◆ RECORDS PROVIDED:
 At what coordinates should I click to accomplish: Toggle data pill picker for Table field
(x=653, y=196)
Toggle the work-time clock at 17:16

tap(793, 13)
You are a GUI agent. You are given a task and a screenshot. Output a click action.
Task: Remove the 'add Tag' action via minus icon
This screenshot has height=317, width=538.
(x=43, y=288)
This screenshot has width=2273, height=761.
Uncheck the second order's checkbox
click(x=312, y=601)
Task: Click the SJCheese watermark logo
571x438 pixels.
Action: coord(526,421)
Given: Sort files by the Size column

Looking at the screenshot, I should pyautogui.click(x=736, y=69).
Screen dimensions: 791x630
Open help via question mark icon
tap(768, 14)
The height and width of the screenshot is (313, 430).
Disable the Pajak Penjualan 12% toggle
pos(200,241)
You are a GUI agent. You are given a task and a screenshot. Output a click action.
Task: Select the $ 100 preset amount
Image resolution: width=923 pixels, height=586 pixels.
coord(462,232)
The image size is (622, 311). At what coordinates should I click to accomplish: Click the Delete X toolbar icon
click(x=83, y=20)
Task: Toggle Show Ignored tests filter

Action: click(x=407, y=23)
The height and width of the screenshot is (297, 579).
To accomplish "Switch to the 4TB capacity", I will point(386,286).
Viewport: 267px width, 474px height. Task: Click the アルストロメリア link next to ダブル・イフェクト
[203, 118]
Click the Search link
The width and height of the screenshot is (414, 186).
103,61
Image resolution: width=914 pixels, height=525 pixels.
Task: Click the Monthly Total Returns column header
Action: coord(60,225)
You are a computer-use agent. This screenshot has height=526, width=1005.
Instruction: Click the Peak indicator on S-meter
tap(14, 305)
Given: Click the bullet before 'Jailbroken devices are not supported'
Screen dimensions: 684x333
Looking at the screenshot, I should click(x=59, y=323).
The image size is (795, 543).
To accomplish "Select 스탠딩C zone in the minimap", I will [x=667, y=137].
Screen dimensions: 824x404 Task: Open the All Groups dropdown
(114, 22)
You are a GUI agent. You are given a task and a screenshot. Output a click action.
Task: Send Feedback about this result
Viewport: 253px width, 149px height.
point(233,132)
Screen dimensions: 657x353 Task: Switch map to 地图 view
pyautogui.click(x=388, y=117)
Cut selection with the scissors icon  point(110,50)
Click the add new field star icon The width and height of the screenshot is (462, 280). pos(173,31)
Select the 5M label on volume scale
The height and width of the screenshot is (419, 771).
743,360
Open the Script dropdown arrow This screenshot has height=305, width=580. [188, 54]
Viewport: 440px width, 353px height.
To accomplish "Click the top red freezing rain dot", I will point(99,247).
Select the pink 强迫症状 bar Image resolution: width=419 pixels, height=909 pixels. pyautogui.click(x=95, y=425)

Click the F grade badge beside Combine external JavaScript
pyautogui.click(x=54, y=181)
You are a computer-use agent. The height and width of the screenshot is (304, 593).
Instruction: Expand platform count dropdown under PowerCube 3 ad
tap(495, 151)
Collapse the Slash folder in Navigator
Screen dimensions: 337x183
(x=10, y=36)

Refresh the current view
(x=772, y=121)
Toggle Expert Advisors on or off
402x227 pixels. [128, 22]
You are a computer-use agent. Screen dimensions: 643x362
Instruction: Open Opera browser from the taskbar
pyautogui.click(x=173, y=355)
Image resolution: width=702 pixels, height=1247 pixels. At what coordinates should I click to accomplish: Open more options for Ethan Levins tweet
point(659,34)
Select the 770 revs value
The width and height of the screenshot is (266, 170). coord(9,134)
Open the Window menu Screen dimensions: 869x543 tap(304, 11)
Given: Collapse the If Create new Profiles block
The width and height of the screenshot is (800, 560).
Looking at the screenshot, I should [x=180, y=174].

◆ WORK TASK:
Check each line of the data above for the string "Collapse", and copy the ones that have it.

◆ OUTPUT OF THE TASK:
Collapse the Slash folder in Navigator
Given: Collapse the If Create new Profiles block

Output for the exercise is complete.